Even the American Cancer Society's Cancer Action Network cautioned against over-regulating, despite language in PROP's proposal showing it does not want to restrict opioids for cancer patients. The action network, an advocacy arm of the cancer society, said it is concerned about cancer survivors who may require painkillers for subsequent conditions.
"We don't tend to focus on cancer pain versus non-cancer pain," Keysha Brooks-Coley, the organization's director of federal relations, said in an interview last week. "We focus on the issue of pain in general and access to pain medications."
This split among medical professionals underlies how difficult the issue is for patients, whose treatment can depend on which side of the divide a physician falls.
"Not having access to it would put me in a lot of pain," said Paula Chamot, a Cincinnati resident who has asked the FDA to reject PROP's request. Operations to treat a nerve injury left her with complex regional pain syndrome in her right arm, she told The Plain Dealer. Under a doctor's care, she supplements pain patches with Percocet.

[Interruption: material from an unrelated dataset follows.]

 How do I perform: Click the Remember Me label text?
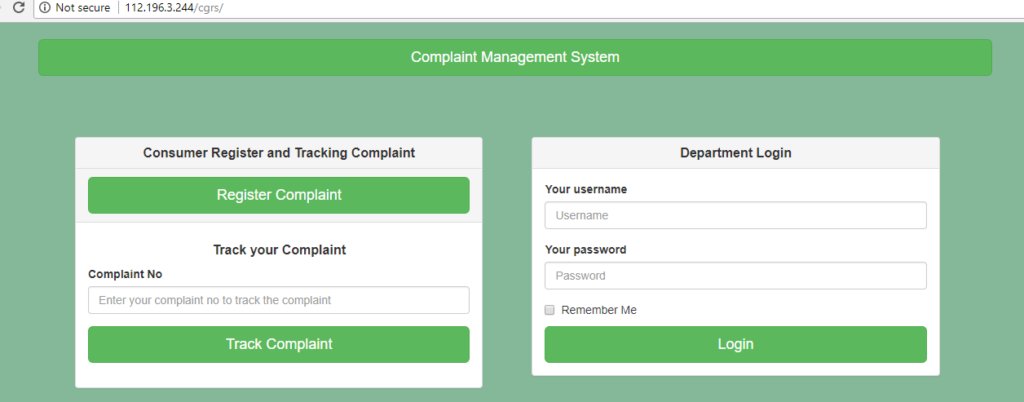(x=599, y=310)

Although she must deal with the effects of detoxification including anxiety when she eases off the medication, the pain would be a much worse alternative, she said.
Yet in early February, a former teacher from Ontario, Canada, Ada Giudice-Tompson, told an FDA hearing about her son, Michael, who went to sleep one night in 2004 while on prescription painkillers and never woke up. Her testimony was part of a two-day informational hearing.
"We are legally providing heroin-like drugs, and should expect nothing less than an epidemic of addiction and death along with poor pain management," she said.
The FDA has not decided what to do about opioids. In a letter Jan. 22, it told PROP that is "has been unable to reach a decision on your petition because it raises significant issues requiring extensive review and analysis by agency officials." The agency did not say when it expects to reach a decision.
Meantime state officials in Ohio, where OxyContin addiction has plagued several rural communities, are considering measures independent of the FDA. No date has been announced. But the state standards would be voluntary rather than mandatory, said Dr. Theodore Wymyslo, director of the Ohio Department of Health.
They would include a recommendation that doctors or nurses closely monitor anyone for whom they prescribe a painkiller equivalent to 80 milligrams or more of morphine, and for more than 90 days. There would also be a recommendation that these patients see a pain-management specialist. The 80-milligram threshold is lower than the proposed federal 100-milligram prohibition for certain patients, and the 120 milligram standard mandated in Washington state, Wymyslo said.
"Our group thought 120 milligrams was too high," he said. "We thought that 120 milligrams is a lethal dose for some people."
Even groups that oppose the PROP proposal have agreed to Ohio's standards, the health director said, although the state's medical licensing boards still must approve. "The fact that we came to consensus is a modern-day miracle," he said.
But he acknowledged a key reason for this consensus: Ohio's standards would be voluntary.